Extracted data entries:
※ ※ ※
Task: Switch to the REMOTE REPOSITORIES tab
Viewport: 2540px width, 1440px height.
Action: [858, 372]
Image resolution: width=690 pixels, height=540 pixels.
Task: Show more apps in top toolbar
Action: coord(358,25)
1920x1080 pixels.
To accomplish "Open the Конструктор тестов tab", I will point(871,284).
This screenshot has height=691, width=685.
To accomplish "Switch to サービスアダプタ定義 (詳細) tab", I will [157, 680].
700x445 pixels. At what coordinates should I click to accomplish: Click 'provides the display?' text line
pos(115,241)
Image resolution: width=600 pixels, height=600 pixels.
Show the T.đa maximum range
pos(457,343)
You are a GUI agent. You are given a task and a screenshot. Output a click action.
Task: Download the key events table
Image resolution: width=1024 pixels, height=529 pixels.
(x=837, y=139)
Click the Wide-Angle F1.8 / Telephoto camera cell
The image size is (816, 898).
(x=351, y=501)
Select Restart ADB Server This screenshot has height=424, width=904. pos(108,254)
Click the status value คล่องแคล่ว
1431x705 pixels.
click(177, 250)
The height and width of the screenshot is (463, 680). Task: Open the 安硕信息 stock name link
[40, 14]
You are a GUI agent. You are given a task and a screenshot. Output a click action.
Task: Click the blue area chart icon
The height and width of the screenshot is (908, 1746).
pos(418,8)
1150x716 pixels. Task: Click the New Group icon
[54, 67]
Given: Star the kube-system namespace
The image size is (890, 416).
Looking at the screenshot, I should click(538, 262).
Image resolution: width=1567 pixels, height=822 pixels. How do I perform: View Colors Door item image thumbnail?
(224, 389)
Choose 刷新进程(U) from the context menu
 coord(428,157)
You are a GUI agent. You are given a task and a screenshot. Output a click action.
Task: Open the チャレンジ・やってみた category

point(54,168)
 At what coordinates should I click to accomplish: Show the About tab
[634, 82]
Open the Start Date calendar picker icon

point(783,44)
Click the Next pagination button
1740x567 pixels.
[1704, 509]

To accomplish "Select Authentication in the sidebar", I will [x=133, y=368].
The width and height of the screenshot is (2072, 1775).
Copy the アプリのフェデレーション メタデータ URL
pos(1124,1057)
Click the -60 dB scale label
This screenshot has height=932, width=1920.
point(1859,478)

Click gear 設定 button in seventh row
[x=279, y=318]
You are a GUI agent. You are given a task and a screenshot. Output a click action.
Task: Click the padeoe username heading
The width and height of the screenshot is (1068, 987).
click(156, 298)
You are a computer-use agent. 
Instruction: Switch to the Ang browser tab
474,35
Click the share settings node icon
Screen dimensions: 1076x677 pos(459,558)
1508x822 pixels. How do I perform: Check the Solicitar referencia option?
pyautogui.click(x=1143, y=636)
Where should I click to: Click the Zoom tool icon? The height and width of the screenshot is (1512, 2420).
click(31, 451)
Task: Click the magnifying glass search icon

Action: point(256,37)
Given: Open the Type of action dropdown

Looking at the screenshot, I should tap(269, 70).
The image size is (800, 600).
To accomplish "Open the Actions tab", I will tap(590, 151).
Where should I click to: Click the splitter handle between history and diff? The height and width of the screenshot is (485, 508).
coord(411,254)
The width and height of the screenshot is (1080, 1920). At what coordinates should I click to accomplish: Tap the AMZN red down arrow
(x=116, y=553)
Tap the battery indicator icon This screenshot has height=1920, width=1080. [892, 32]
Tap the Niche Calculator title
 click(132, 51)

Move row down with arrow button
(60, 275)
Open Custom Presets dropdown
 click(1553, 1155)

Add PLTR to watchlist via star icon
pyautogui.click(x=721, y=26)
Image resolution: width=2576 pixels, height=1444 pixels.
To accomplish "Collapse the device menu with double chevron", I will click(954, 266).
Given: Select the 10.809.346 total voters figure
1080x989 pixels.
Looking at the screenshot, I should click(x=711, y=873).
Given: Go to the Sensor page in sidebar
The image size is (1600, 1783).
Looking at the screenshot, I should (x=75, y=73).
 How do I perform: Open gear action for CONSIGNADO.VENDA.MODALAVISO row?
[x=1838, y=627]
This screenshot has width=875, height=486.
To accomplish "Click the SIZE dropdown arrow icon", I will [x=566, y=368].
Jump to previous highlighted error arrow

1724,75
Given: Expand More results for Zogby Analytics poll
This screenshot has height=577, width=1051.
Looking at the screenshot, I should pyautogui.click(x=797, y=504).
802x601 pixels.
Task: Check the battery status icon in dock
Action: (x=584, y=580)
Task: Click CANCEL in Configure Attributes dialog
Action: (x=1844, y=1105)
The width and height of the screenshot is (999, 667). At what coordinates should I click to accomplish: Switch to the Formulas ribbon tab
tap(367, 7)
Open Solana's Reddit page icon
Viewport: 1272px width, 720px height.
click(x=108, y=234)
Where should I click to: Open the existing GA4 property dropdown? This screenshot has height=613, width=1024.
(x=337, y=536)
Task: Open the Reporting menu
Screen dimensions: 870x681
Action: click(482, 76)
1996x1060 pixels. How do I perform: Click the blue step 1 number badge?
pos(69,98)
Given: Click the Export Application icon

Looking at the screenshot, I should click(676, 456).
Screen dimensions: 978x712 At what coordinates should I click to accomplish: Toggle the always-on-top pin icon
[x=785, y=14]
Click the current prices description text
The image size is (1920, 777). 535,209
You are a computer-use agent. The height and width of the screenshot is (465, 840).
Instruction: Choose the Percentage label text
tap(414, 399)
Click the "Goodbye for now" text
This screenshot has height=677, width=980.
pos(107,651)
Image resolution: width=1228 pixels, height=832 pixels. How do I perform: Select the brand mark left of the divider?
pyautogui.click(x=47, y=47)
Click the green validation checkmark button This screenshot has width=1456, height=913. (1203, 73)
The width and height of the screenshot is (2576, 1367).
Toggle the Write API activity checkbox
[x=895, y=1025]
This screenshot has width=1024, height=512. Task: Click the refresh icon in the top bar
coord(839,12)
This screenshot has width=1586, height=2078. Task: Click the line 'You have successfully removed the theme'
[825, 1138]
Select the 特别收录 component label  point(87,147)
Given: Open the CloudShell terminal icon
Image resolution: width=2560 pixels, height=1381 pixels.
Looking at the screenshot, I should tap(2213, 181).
※ ※ ※
_WHAT THE EXERCISE ASKS_
Copy every line of the material above verbatim, from first to last.

_SOLUTION_
Task: Switch to the REMOTE REPOSITORIES tab
Viewport: 2540px width, 1440px height.
Action: [858, 372]
Image resolution: width=690 pixels, height=540 pixels.
Task: Show more apps in top toolbar
Action: coord(358,25)
1920x1080 pixels.
To accomplish "Open the Конструктор тестов tab", I will point(871,284).
This screenshot has height=691, width=685.
To accomplish "Switch to サービスアダプタ定義 (詳細) tab", I will [157, 680].
700x445 pixels. At what coordinates should I click to accomplish: Click 'provides the display?' text line
pos(115,241)
Image resolution: width=600 pixels, height=600 pixels.
Show the T.đa maximum range
pos(457,343)
You are a GUI agent. You are given a task and a screenshot. Output a click action.
Task: Download the key events table
Image resolution: width=1024 pixels, height=529 pixels.
(x=837, y=139)
Click the Wide-Angle F1.8 / Telephoto camera cell
The image size is (816, 898).
(x=351, y=501)
Select Restart ADB Server This screenshot has height=424, width=904. pos(108,254)
Click the status value คล่องแคล่ว
1431x705 pixels.
click(177, 250)
The height and width of the screenshot is (463, 680). Task: Open the 安硕信息 stock name link
[40, 14]
You are a GUI agent. You are given a task and a screenshot. Output a click action.
Task: Click the blue area chart icon
The height and width of the screenshot is (908, 1746).
pos(418,8)
1150x716 pixels. Task: Click the New Group icon
[54, 67]
Given: Star the kube-system namespace
The image size is (890, 416).
Looking at the screenshot, I should click(538, 262).
Image resolution: width=1567 pixels, height=822 pixels. How do I perform: View Colors Door item image thumbnail?
(224, 389)
Choose 刷新进程(U) from the context menu
 coord(428,157)
You are a GUI agent. You are given a task and a screenshot. Output a click action.
Task: Open the チャレンジ・やってみた category

point(54,168)
 At what coordinates should I click to accomplish: Show the About tab
[634, 82]
Open the Start Date calendar picker icon

point(783,44)
Click the Next pagination button
1740x567 pixels.
[1704, 509]

To accomplish "Select Authentication in the sidebar", I will [x=133, y=368].
The width and height of the screenshot is (2072, 1775).
Copy the アプリのフェデレーション メタデータ URL
pos(1124,1057)
Click the -60 dB scale label
This screenshot has height=932, width=1920.
point(1859,478)

Click gear 設定 button in seventh row
[x=279, y=318]
You are a GUI agent. You are given a task and a screenshot. Output a click action.
Task: Click the padeoe username heading
The width and height of the screenshot is (1068, 987).
click(156, 298)
You are a computer-use agent. 
Instruction: Switch to the Ang browser tab
474,35
Click the share settings node icon
Screen dimensions: 1076x677 pos(459,558)
1508x822 pixels. How do I perform: Check the Solicitar referencia option?
pyautogui.click(x=1143, y=636)
Where should I click to: Click the Zoom tool icon? The height and width of the screenshot is (1512, 2420).
click(31, 451)
Task: Click the magnifying glass search icon

Action: point(256,37)
Given: Open the Type of action dropdown

Looking at the screenshot, I should tap(269, 70).
The image size is (800, 600).
To accomplish "Open the Actions tab", I will tap(590, 151).
Where should I click to: Click the splitter handle between history and diff? The height and width of the screenshot is (485, 508).
coord(411,254)
The width and height of the screenshot is (1080, 1920). At what coordinates should I click to accomplish: Tap the AMZN red down arrow
(x=116, y=553)
Tap the battery indicator icon This screenshot has height=1920, width=1080. [892, 32]
Tap the Niche Calculator title
 click(132, 51)

Move row down with arrow button
(60, 275)
Open Custom Presets dropdown
 click(1553, 1155)

Add PLTR to watchlist via star icon
pyautogui.click(x=721, y=26)
Image resolution: width=2576 pixels, height=1444 pixels.
To accomplish "Collapse the device menu with double chevron", I will click(954, 266).
Given: Select the 10.809.346 total voters figure
1080x989 pixels.
Looking at the screenshot, I should click(x=711, y=873).
Given: Go to the Sensor page in sidebar
The image size is (1600, 1783).
Looking at the screenshot, I should (x=75, y=73).
 How do I perform: Open gear action for CONSIGNADO.VENDA.MODALAVISO row?
[x=1838, y=627]
This screenshot has width=875, height=486.
To accomplish "Click the SIZE dropdown arrow icon", I will [x=566, y=368].
Jump to previous highlighted error arrow

1724,75
Given: Expand More results for Zogby Analytics poll
This screenshot has height=577, width=1051.
Looking at the screenshot, I should pyautogui.click(x=797, y=504).
802x601 pixels.
Task: Check the battery status icon in dock
Action: (x=584, y=580)
Task: Click CANCEL in Configure Attributes dialog
Action: (x=1844, y=1105)
The width and height of the screenshot is (999, 667). At what coordinates should I click to accomplish: Switch to the Formulas ribbon tab
tap(367, 7)
Open Solana's Reddit page icon
Viewport: 1272px width, 720px height.
click(x=108, y=234)
Where should I click to: Open the existing GA4 property dropdown? This screenshot has height=613, width=1024.
(x=337, y=536)
Task: Open the Reporting menu
Screen dimensions: 870x681
Action: click(482, 76)
1996x1060 pixels. How do I perform: Click the blue step 1 number badge?
pos(69,98)
Given: Click the Export Application icon

Looking at the screenshot, I should click(676, 456).
Screen dimensions: 978x712 At what coordinates should I click to accomplish: Toggle the always-on-top pin icon
[x=785, y=14]
Click the current prices description text
The image size is (1920, 777). 535,209
You are a computer-use agent. The height and width of the screenshot is (465, 840).
Instruction: Choose the Percentage label text
tap(414, 399)
Click the "Goodbye for now" text
This screenshot has height=677, width=980.
pos(107,651)
Image resolution: width=1228 pixels, height=832 pixels. How do I perform: Select the brand mark left of the divider?
pyautogui.click(x=47, y=47)
Click the green validation checkmark button This screenshot has width=1456, height=913. (1203, 73)
The width and height of the screenshot is (2576, 1367).
Toggle the Write API activity checkbox
[x=895, y=1025]
This screenshot has width=1024, height=512. Task: Click the refresh icon in the top bar
coord(839,12)
This screenshot has width=1586, height=2078. Task: Click the line 'You have successfully removed the theme'
[825, 1138]
Select the 特别收录 component label  point(87,147)
Given: Open the CloudShell terminal icon
Image resolution: width=2560 pixels, height=1381 pixels.
Looking at the screenshot, I should tap(2213, 181).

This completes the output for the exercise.